What the task requires: Word for word, retype the first line of the records and every following line through the one containing "Given: Click the Редактировать button".

----

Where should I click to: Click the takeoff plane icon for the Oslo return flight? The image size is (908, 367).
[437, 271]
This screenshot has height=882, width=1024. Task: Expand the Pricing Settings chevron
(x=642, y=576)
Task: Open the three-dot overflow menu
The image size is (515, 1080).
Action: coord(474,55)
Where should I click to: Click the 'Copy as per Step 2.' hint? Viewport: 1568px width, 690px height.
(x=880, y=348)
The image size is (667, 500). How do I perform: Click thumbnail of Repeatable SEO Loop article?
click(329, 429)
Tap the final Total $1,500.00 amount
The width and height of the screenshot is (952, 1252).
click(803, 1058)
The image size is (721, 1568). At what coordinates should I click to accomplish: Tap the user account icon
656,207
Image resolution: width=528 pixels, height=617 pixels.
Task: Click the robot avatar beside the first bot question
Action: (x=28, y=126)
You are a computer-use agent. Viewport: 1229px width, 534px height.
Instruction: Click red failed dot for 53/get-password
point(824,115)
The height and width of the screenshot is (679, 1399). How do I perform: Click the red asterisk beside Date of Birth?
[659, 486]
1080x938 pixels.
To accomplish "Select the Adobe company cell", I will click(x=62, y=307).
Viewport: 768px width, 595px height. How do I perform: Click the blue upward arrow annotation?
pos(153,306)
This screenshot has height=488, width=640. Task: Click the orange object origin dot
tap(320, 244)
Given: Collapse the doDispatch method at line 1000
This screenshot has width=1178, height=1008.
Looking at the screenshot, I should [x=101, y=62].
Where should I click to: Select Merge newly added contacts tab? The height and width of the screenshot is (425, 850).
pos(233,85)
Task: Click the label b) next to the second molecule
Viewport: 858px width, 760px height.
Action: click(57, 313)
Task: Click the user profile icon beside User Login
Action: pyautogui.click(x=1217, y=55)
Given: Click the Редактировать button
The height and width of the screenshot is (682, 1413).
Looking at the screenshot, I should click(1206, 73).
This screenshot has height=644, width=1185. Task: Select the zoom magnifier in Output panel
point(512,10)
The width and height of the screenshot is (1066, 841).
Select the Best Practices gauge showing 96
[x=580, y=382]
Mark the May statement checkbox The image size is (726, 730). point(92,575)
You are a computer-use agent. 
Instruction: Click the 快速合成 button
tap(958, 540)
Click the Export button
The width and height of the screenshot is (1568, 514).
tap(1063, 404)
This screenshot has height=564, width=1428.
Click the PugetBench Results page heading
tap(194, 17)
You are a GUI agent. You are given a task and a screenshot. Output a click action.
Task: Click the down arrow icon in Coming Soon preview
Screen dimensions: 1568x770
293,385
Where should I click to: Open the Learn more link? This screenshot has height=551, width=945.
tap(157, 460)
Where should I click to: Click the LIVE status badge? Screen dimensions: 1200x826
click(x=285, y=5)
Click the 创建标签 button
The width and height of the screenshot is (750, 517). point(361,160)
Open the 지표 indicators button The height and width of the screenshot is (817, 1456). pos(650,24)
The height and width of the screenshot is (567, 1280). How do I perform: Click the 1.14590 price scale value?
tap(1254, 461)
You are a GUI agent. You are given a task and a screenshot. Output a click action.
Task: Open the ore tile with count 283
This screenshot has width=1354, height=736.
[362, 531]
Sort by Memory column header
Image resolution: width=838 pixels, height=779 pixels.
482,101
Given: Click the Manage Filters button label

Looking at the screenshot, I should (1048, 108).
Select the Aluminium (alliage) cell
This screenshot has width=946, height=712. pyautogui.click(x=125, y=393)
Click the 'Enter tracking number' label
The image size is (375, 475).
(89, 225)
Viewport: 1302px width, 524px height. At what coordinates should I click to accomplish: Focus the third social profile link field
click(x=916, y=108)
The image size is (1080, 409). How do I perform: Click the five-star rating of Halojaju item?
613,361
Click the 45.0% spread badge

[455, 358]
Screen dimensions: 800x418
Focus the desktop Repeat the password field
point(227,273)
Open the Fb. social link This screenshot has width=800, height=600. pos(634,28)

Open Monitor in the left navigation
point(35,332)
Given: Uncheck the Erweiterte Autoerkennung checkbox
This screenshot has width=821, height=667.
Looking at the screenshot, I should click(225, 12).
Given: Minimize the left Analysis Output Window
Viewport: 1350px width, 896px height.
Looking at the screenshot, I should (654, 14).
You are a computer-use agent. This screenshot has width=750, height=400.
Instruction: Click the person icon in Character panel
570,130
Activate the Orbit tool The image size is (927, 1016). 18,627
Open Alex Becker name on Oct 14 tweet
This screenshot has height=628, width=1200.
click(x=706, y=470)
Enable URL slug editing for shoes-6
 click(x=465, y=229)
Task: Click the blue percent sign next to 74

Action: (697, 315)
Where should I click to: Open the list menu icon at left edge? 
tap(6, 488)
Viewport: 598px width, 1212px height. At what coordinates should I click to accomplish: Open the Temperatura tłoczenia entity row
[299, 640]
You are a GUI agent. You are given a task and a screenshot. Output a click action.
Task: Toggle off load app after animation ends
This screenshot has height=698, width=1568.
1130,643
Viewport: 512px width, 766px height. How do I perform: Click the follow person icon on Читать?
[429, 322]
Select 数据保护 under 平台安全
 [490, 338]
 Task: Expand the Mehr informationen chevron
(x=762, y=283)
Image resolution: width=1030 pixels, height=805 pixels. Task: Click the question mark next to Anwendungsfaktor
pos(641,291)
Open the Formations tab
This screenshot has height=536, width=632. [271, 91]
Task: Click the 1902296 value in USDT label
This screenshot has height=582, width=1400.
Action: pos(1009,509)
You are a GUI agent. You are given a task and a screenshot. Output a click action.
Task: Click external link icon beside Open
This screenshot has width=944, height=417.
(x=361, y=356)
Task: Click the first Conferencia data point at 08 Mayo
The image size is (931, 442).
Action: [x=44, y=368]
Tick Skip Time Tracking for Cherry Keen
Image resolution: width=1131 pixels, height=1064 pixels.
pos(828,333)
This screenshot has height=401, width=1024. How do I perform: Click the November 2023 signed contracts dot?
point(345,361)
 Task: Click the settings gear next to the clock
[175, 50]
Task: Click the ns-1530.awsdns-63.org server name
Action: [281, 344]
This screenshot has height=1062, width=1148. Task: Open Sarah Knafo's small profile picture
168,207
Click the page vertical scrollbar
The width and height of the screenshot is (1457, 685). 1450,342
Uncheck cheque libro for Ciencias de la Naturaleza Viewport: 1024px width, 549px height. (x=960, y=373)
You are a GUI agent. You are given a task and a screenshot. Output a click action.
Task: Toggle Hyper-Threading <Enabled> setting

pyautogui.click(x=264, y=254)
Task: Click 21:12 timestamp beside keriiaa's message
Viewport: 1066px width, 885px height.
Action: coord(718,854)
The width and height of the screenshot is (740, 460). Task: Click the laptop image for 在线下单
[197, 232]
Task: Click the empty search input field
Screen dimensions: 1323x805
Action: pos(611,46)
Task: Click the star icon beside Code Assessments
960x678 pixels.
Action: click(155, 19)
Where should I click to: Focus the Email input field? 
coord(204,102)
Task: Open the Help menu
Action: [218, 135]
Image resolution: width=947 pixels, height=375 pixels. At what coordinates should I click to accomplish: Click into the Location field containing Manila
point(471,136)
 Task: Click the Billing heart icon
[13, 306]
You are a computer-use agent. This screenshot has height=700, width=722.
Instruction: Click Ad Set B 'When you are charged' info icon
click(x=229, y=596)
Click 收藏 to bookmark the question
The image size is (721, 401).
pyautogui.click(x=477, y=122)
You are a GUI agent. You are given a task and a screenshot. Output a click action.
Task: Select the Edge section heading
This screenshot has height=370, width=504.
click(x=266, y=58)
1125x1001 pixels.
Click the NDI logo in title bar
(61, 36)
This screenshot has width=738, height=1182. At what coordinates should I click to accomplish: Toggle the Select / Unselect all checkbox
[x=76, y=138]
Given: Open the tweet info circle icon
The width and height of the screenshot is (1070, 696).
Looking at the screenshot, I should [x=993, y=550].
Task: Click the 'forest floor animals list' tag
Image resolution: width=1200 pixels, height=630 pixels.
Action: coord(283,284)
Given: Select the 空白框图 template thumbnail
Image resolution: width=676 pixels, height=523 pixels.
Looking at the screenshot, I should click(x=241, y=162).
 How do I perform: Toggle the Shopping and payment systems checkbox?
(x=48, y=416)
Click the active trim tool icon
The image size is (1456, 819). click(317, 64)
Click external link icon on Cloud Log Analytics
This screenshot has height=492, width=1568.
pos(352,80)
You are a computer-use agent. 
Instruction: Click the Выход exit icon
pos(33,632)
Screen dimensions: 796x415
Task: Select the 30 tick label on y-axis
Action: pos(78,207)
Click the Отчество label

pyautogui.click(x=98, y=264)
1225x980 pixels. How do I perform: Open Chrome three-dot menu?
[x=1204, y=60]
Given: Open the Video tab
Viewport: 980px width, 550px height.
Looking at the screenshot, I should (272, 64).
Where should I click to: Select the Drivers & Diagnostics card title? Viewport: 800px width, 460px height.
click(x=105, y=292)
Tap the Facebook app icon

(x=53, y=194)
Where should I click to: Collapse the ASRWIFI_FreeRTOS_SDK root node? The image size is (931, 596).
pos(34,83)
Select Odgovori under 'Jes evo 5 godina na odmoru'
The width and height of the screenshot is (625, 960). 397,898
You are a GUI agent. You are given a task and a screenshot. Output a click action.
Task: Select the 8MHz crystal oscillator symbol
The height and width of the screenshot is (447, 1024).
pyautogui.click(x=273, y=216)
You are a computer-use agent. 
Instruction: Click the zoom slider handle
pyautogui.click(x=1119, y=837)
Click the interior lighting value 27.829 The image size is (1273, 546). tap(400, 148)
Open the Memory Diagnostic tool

----

Solved problem:
Where should I click to: Click the takeoff plane icon for the Oslo return flight? The image size is (908, 367).
[437, 271]
This screenshot has height=882, width=1024. Task: Expand the Pricing Settings chevron
(x=642, y=576)
Task: Open the three-dot overflow menu
The image size is (515, 1080).
Action: coord(474,55)
Where should I click to: Click the 'Copy as per Step 2.' hint? Viewport: 1568px width, 690px height.
(x=880, y=348)
The image size is (667, 500). How do I perform: Click thumbnail of Repeatable SEO Loop article?
click(329, 429)
Tap the final Total $1,500.00 amount
The width and height of the screenshot is (952, 1252).
click(803, 1058)
The image size is (721, 1568). At what coordinates should I click to accomplish: Tap the user account icon
656,207
Image resolution: width=528 pixels, height=617 pixels.
Task: Click the robot avatar beside the first bot question
Action: (x=28, y=126)
You are a computer-use agent. Viewport: 1229px width, 534px height.
Instruction: Click red failed dot for 53/get-password
point(824,115)
The height and width of the screenshot is (679, 1399). How do I perform: Click the red asterisk beside Date of Birth?
[659, 486]
1080x938 pixels.
To accomplish "Select the Adobe company cell", I will click(x=62, y=307).
Viewport: 768px width, 595px height. How do I perform: Click the blue upward arrow annotation?
pos(153,306)
This screenshot has height=488, width=640. Task: Click the orange object origin dot
tap(320, 244)
Given: Collapse the doDispatch method at line 1000
This screenshot has width=1178, height=1008.
Looking at the screenshot, I should [x=101, y=62].
Where should I click to: Select Merge newly added contacts tab? The height and width of the screenshot is (425, 850).
pos(233,85)
Task: Click the label b) next to the second molecule
Viewport: 858px width, 760px height.
Action: click(57, 313)
Task: Click the user profile icon beside User Login
Action: pyautogui.click(x=1217, y=55)
Given: Click the Редактировать button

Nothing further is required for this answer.